As suggested in the introduction there is little known of the expression of the other chicken PLUNC proteins. Ovocalyxin-36 was found to be expressed in the infundibulum, magnum, isthmus, and uterus of the female reproductive tract (Gautron et al., 2007), although these studies did not analyse expression in a comprehensive set of tissues. It has also been reported in proteomic studies of chicken eggs (Mann, 2008). More recent studies have also confirmed that members of this gene family are found in tissues associated with egg production and within eggs themselves (D’Alessandro et al., 2010; Dunn et al., 2009; Jonchère et al., 2010). Our studies suggest that rather than being expressed exclusively in reproductive tissues associated with egg production, the protein is abundantly expressed in the digestive tract. The other previously studied PLUNC protein, TENP, was initially found to be expressed in the adult and embryonic brain and retina, although again this study did not include a wide range of tissues (Yan and Wang, 1998).

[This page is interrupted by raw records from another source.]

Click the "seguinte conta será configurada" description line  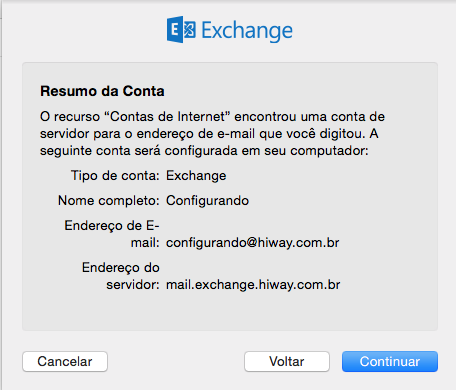click(x=204, y=151)
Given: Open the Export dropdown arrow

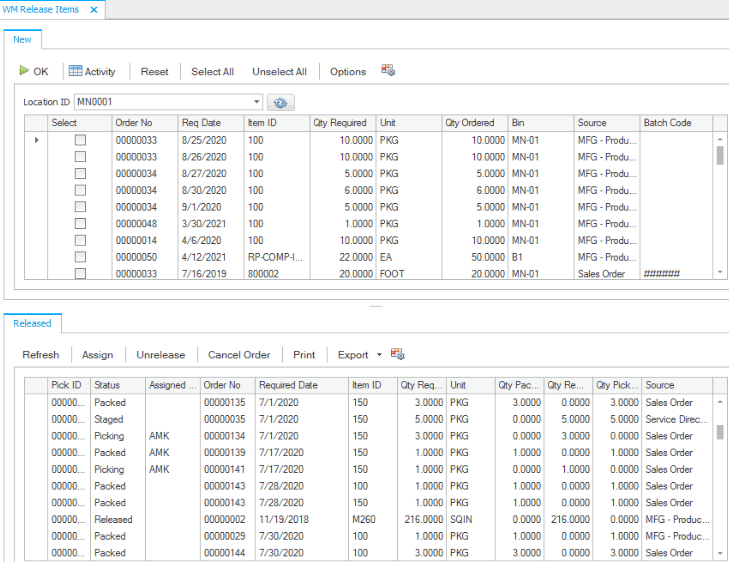Looking at the screenshot, I should click(x=379, y=355).
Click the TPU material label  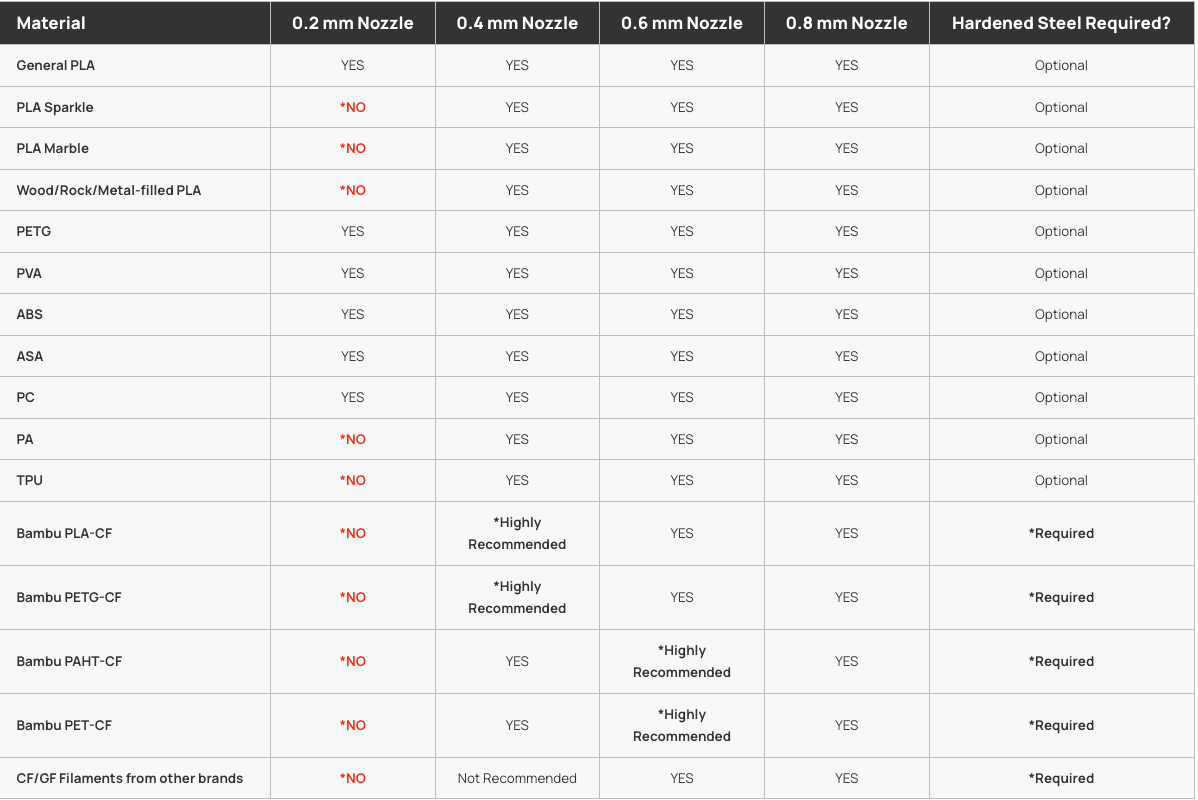(x=30, y=480)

Consistent with our expression data, TENP protein has also been shown to be present in the magnum, the part of the female reproductive tract responsible for secretion of egg white as well as in egg white (Mann, 2008). Although genes in the “LPLUNC” portion of the family exhibit a widespread distribution a number of the other genes, principally LPLUNC4 and LPLUNC6 are also expressed in the digestive tract. Currently there is no published evidence that mammalian orthologues of these genes are expressed in these tissues.

As the original murine PLUNC was found to be restricted to the upper respiratory tract and oral cavity (Weston et al., 1999) and we have subsequently shown that other family members are often highly expressed in this region (Bingle and Craven, 2002; Bingle et al., 2005, 2009, 2010), we were interested in identifying chicken PLUNCs that are expressed in these tissues. Our analysis suggests that a number of these genes are expressed in these tissues but that none of them exhibit specificity for the respiratory tract. Again, this may not be totally unexpected. The two most highly expressed pulmonary-restricted PLUNCs in human and mouse, are SPLUNC1 and LPLUNC1 (Bingle et al., 2005, 2010; Barnes et al., 2008), which are both absent in chicken. It remains an open question as to why the SPLUNC and LPLUNC1/5 arms of the wider protein family is absent below the therian lineage. It is tempting to speculate that these genes have co-evolved with the development of the alveolarised lung that first developed in the monotreme lineage (Ferner et al., 2009). Birds have previously been noted to lack other additional pulmonary genes. For example genes for Surfactant protein B and Surfactant protein C, both critical for the function and defence of the alveolarised lung have not as yet been reported in the chicken genome (Hogenkamp et al., 2006; Hughes, 2007). Recent studies have suggested that SPLUNCs may function as surfactant molecules (McDonald et al., 2009; Gakhar et al., 2010), and perhaps these functions are not essential for the avian lifestyle.

Conclusions

In summary, our comprehensive bioinformatic and expression analysis has identified a total of five PLUNC homologues in chicken, all of which appear to be LPLUNCs. They are structural orthologues of LPLUNC2, 3, 4 and 6. One additional avian-specific LPLUNC (BPI/LBP) has also been identified. Chicken orthologues of BPI, CETP, PLTP, BPIL2 have also been confirmed. In contrast to mammals, there appears to be no LBP in avians, which possibly attributes to the higher LPS sensitisation threshold in birds relative to mammals. Additional expression and functional analysis of this complex gene family are required to elucidate their putative host defence function.